Amnesiac seems to trade songs for mood. The track listing consists of pieces of music, rather than songs, no more so than in “Hunting Bears,” where an isolated guitar picks a tune in the most eerie and desolate manner. It is a simple yet distinct sound that does not need any lyrics, drum, piano, or bass. It’s so convincing that the listener could be forgiven for thinking that Thom Yorke or Jonny Greenwood was actually sitting in the room. It’s a refreshing and genuine piece of music to draw the listener into the album.
“I Might Be Wrong” is a definite highlight, a standout track which completely shatters the mood created throughout the album, an inspired release of energy. It gives the impression that the “record button” was pressed 10 seconds before the band were ready, as it starts with a guitar, loaded with volume, just testing a few notes, fading in and out.
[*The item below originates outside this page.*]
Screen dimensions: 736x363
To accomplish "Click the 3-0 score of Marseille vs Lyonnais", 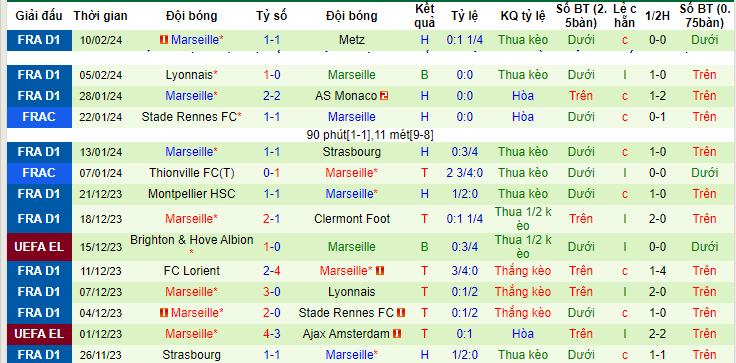I will 272,292.
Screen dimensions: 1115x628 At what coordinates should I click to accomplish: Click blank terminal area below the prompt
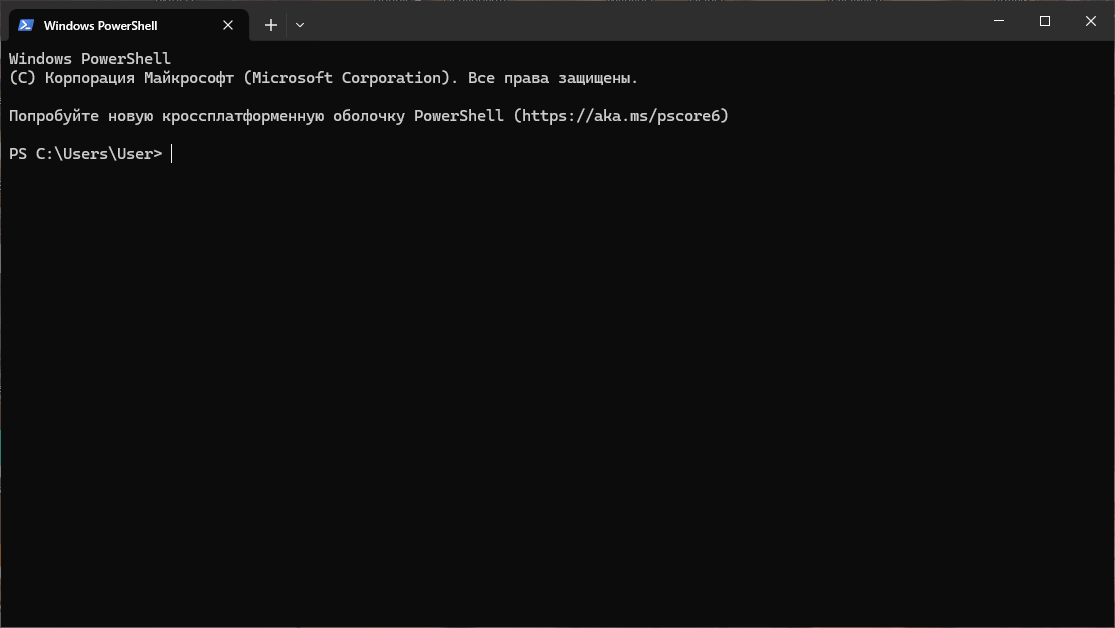(x=558, y=391)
The riff starts as a simple yet tuneful high tempo repetition with Ed O’Brien’s guitar gradually being introduced into the background. Yorke’s voice can hardly be made out over the guitars, so much so that you really have to listen carefully to make out the lyrics.
The song builds up to an amazing container of sound, until everything comes to a premature halt, and the listener is thrown into an empty place, lodged between silence and stillness. The listener waits for the CD display to move onto the next track, when Greenwood’s guitar makes a spectacular encore, subtly echoing the chords, and as the drums can be heard from a million miles away. That vibrant, powerful riff tiptoes back onto the song, a final, yet humble salute.
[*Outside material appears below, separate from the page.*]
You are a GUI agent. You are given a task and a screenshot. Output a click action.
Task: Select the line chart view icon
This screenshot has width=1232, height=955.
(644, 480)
Perhaps the album’s only weakness is “Pull/Pulk Revolving Doors.” This is possibly due to timing rather than quality, as the track is inserted in-between the single “Pyramid Song” and “You And Whose Army?” — both characteristic piano-based songs, with Yorke’s trademark half-wail/half-singing barely making the surface. In stark contrast to this, the drum machine in “Pull/Pulk Revolving Doors” seems slightly lost and disjointed. The song consists of a seemingly bemused drum machine on overdrive with a indistinguishable voice broken in the background. It’s an immensely powerful and experimental track which is bound to stick out in the mind of even the most critical listener.
“Morning Bell” is the only song to appear on both Kid A and Amnesiac, the glue linking both albums. Kid A’s version is a more soulful, melodic, and inviting edition, albeit slightly dark. Amnesiac’s version is instantly unsettling and uncomfortable to the listener, yet there is comfort for the avid fan to know that this is Radiohead at their most inspired and open. The comparison between these two versions poses a whole host of questions, in particular “What if all the songs were re-recorded?” and “How different would mood songs such as ‘Dollars and Cents’ and ‘Packt Like Sardines In A Crushd Tin Box’ and the jazz-inspired ‘Life In A Glasshouse’ sound?” The possibilities are endless.
The difference between the two recordings of “Morning Bell” illustrate that Amnesiac is not a peak, highlight, or chapter in Radiohead’s expedition into musical suburbia; instead, it’s an open and honest snapshot of a band that are at their most exposed and honest and above all, unrestricted. In the Kid A/Amnesiac recording sessions, Radiohead could’ve effortlessly produced a successful follow up to OK Computer, an even more accessible album such as Pablo Honey, or a heavier guitar-oriented album such as The Bends. But that would’ve been too easy and predictable, and Radiohead do not come across as a band that would take the straightforward option. Amnesiac proves that Radiohead have nothing to prove.